- DICTIONARY OF CANADIAN BIOGRAPHY ARTICLE: J. B. Cahill, “BRYMER, ALEXANDER,” in Dictionary of Canadian Biography, vol. 6, University of Toronto/Université Laval, 2003–. https://www.biographi.ca/en/bio/brymer_alexander_6E.html
- DCB profile notes:
- Agent, merchant, office holder, politician, jp, and militia officer; b. c. 1745 in Scotland, possibly in Dundee; m. 11 Jan. 1796 Harriet Dobson, née Parr, in Preston, Lancashire, England, and they had three sons; d. 27 Aug. 1822 in Ramsgate, England.
- The pre-Halifax career of Alexander Brymer remains a little obscure. He emigrated to North America probably as a young man, and entered business as a merchant in Boston. From at least 1772 he was the agent, first in Boston, then in Halifax, for the London merchants Robert Grant and William Brymer, who held the navy victualling contract for North America. Grant had been a member of the Nova Scotia Council.
- On 2 Dec. 1775 Alexander was nominated agent to Grant and Brymer. He had been doing business in Halifax as early as 1771, but did not finally leave Boston until shortly before its evacuation by British forces in March 1776. He could not have delayed his departure much longer: he was being mentioned by name in rebel newspapers and had signed a loyal address in October 1775.

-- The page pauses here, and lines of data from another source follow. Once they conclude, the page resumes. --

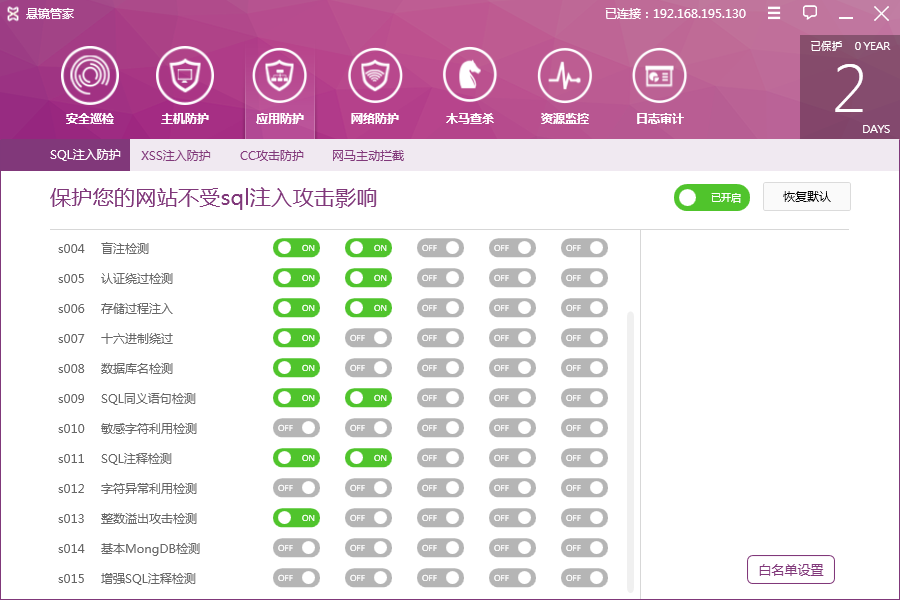Viewport: 900px width, 600px height.
Task: Open the 网马主动拦截 tab
Action: click(368, 156)
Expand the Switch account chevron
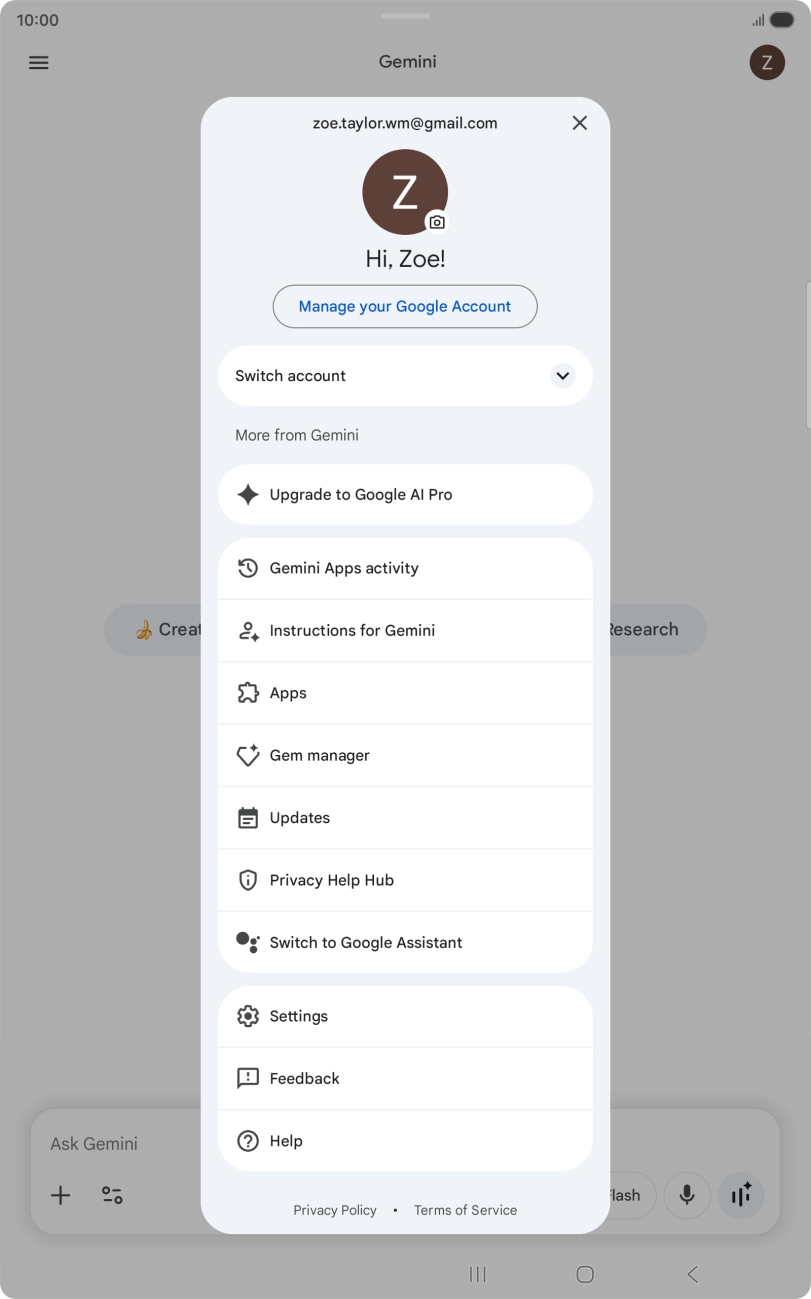The height and width of the screenshot is (1299, 811). pos(563,376)
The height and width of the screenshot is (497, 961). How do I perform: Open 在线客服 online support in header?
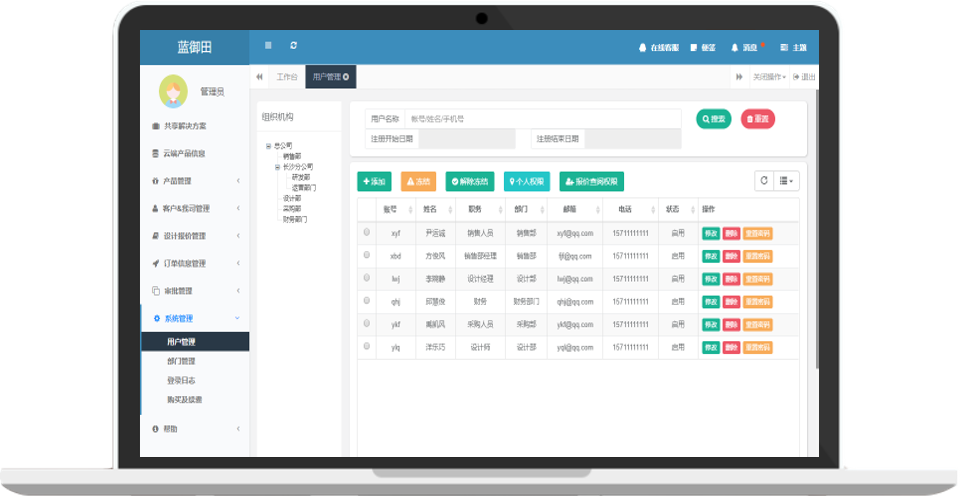658,47
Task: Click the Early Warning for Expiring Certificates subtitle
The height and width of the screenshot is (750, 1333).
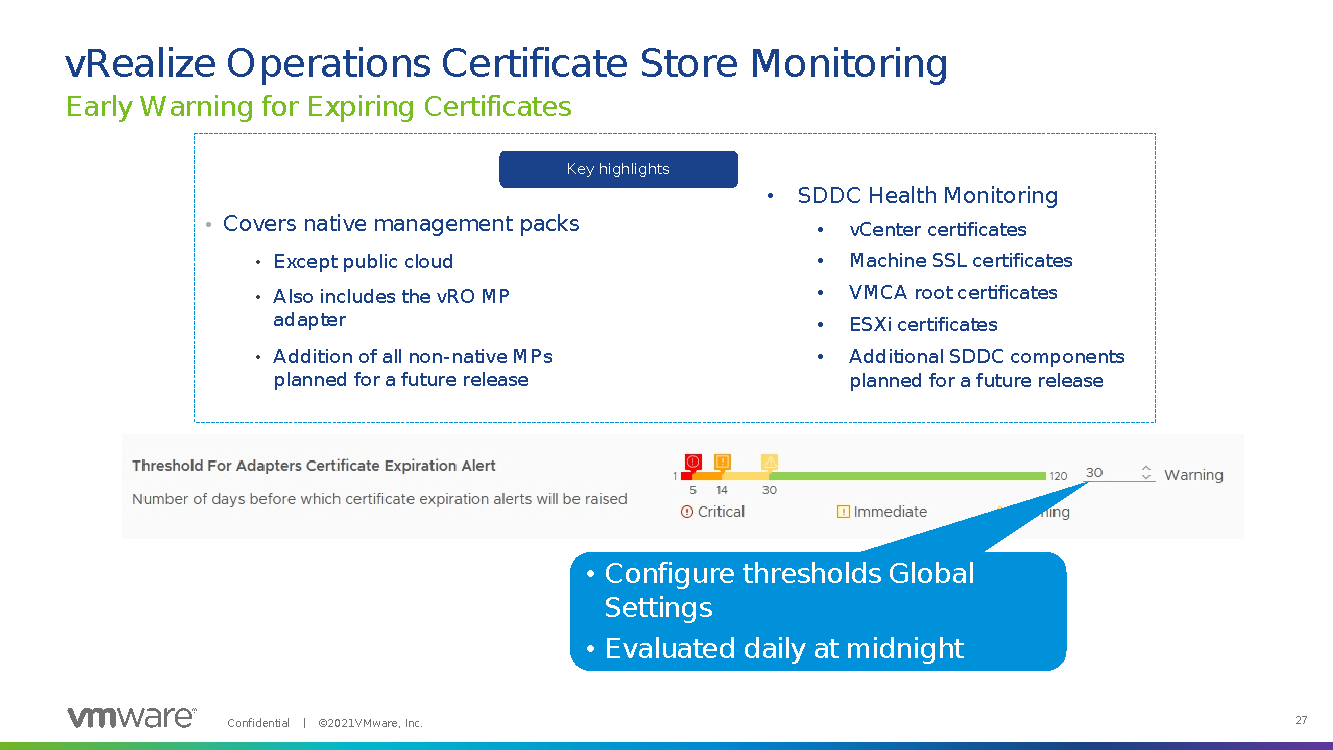Action: click(x=319, y=107)
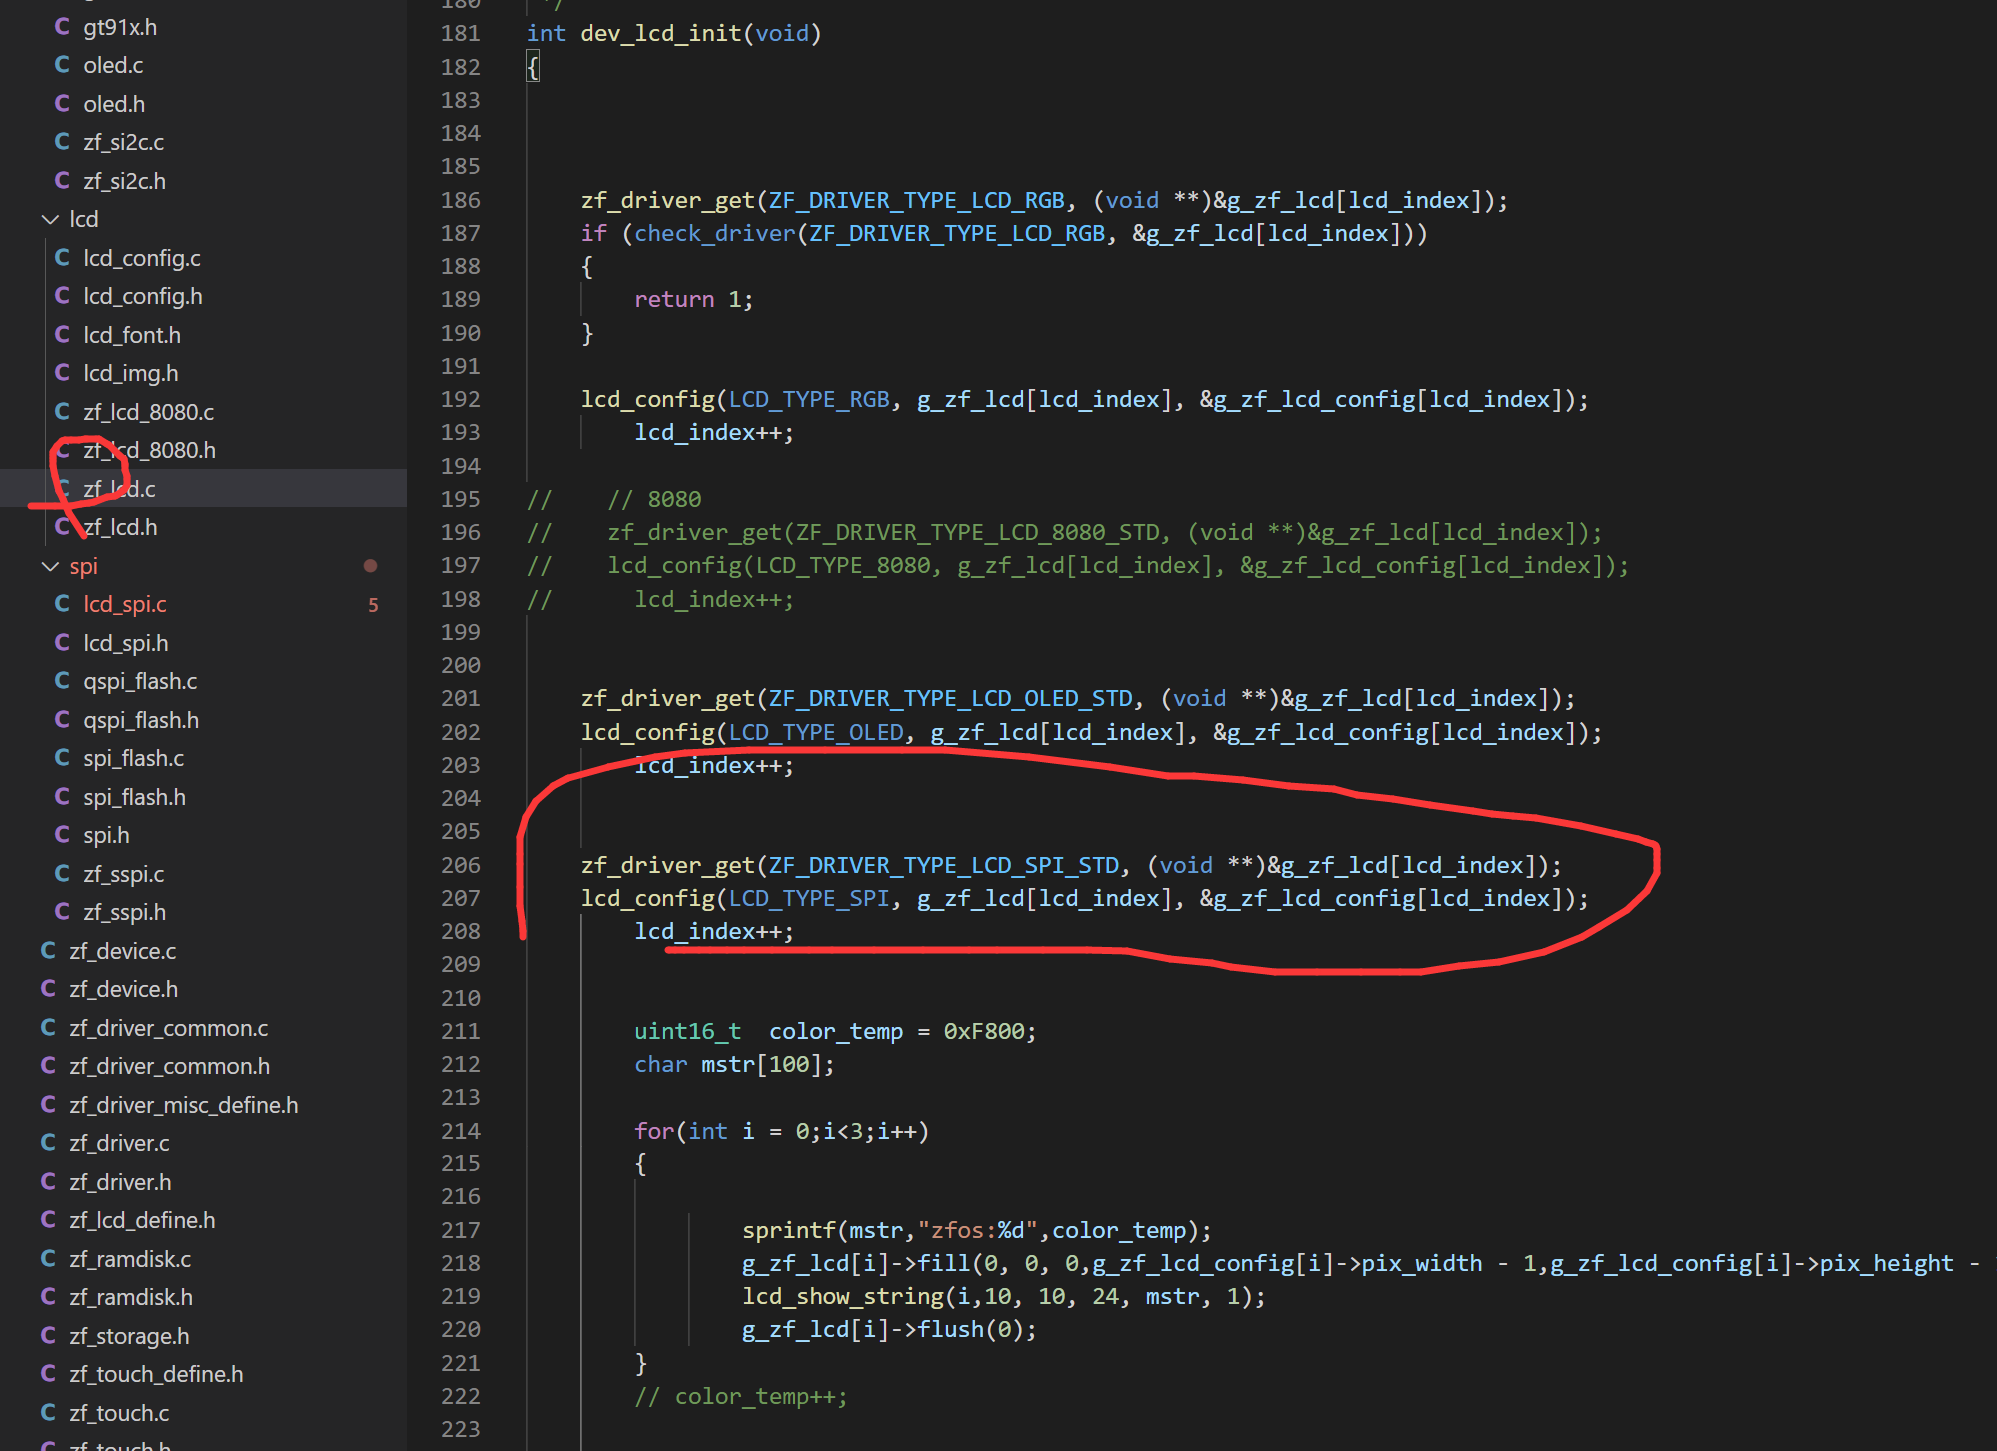
Task: Click the C icon next to zf_device.c
Action: click(48, 951)
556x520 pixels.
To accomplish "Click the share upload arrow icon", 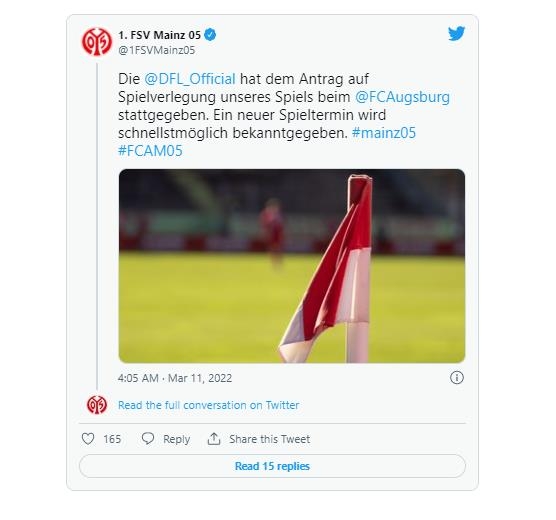I will click(x=214, y=439).
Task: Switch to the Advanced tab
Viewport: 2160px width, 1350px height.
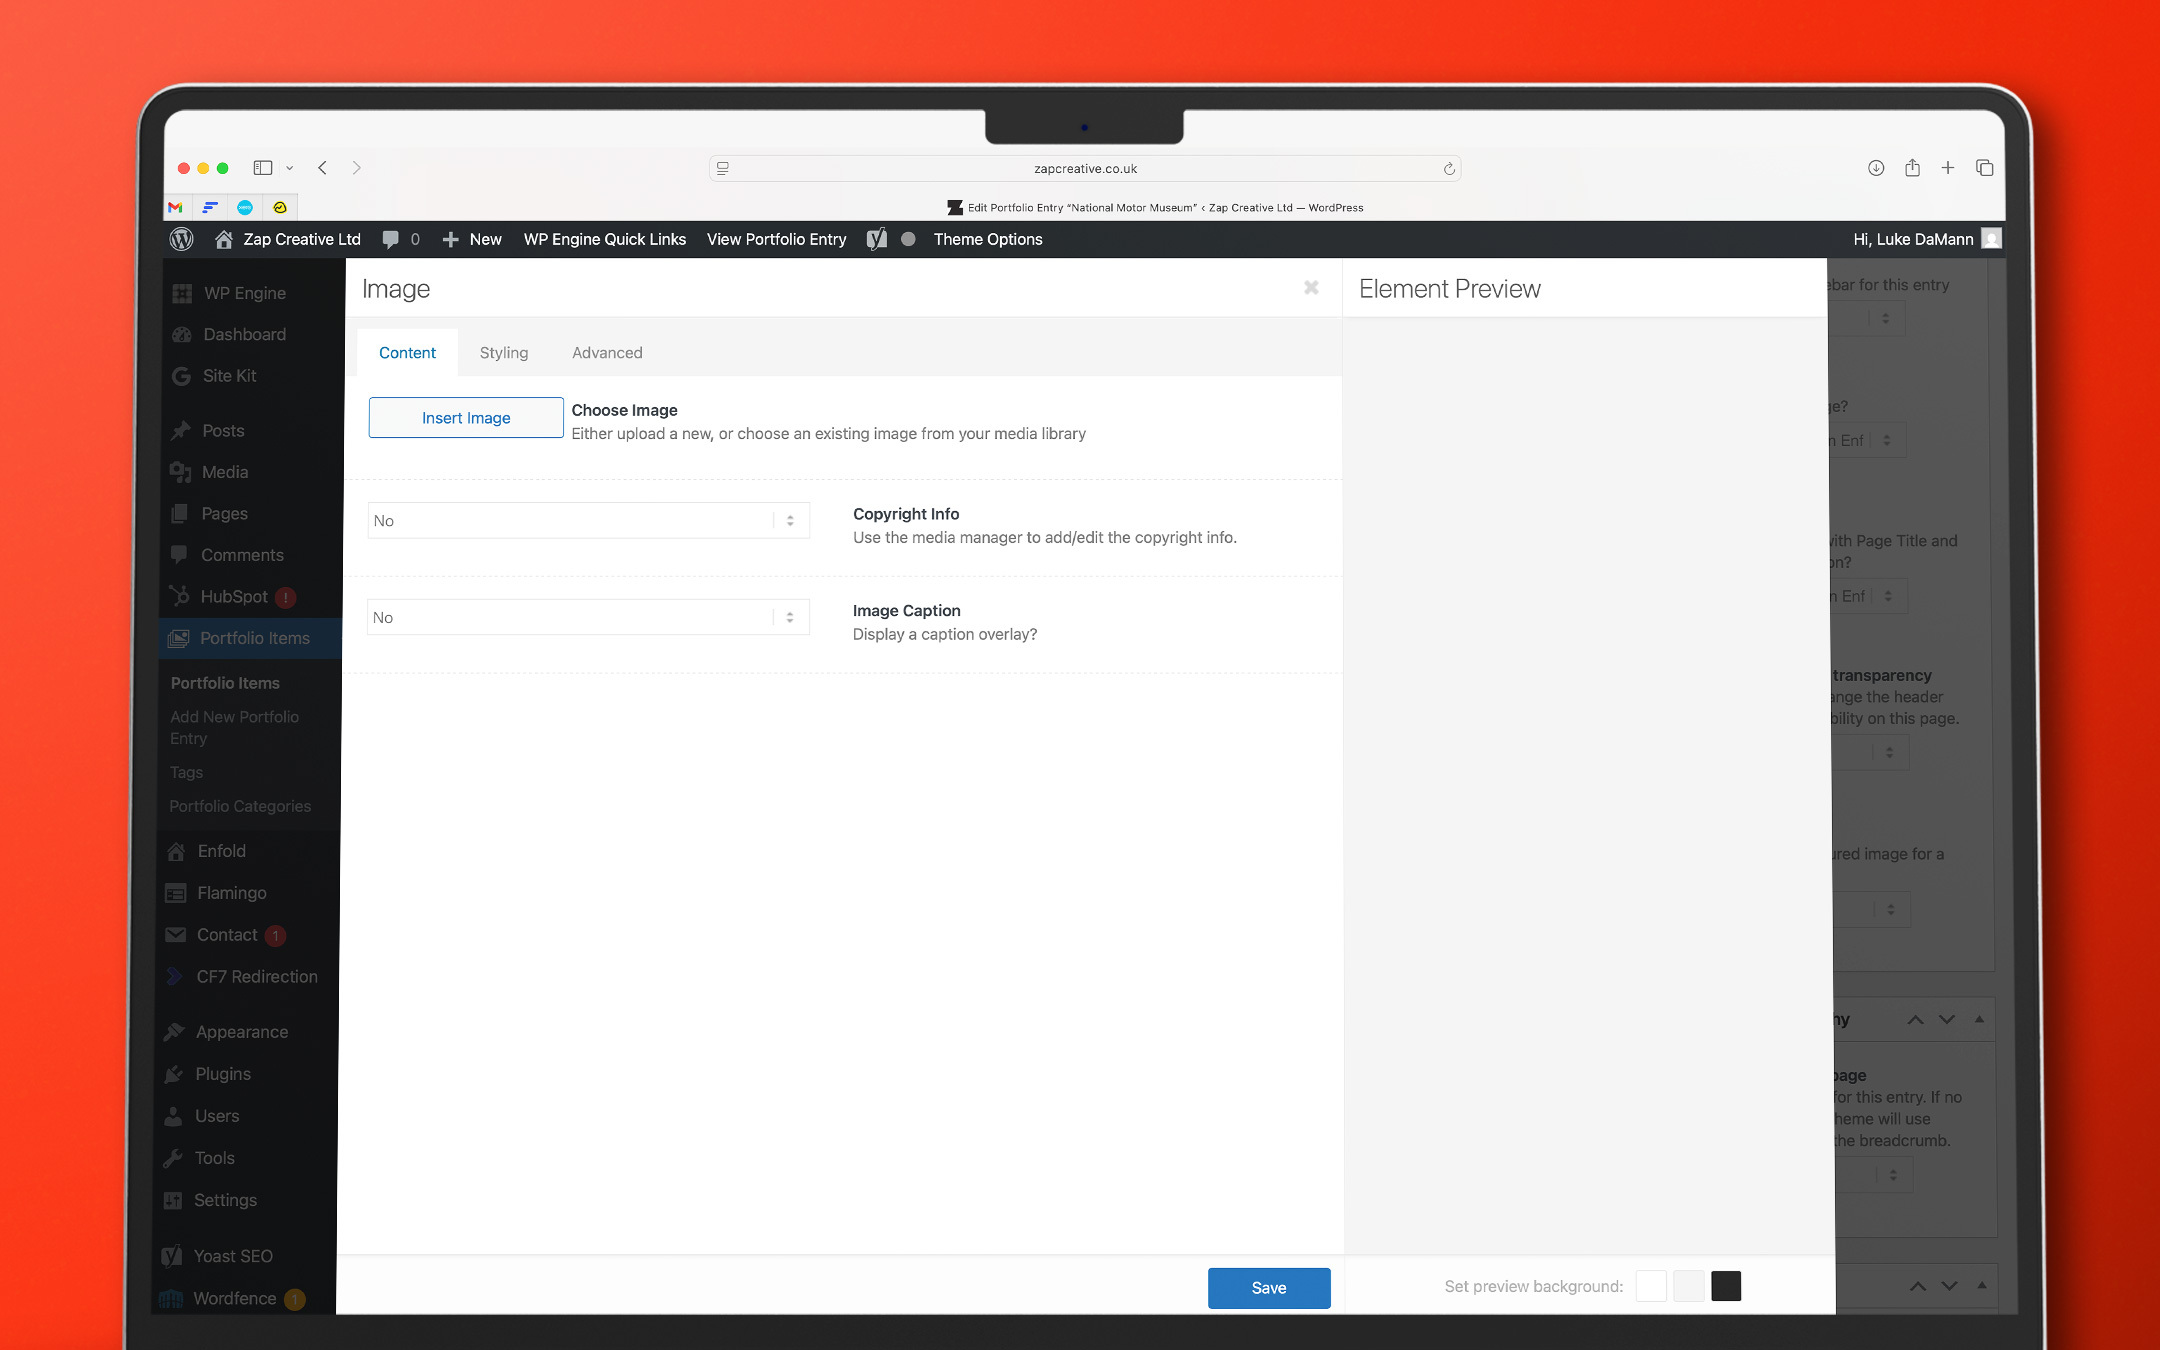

- Brymer not only represented naval officers and privateersmen in court; he also owned at least one privateer himself. Alexander Brymer was already a councillor by the time the influx of his fellow loyalists into Nova Scotia began in 1783. He became one of the inner circle of Governor John Parr, whose widowed daughter he married, and his relations with Parr’s successor, the quixotic Wentworth, were those of mutual respect and loyalty if not friendship.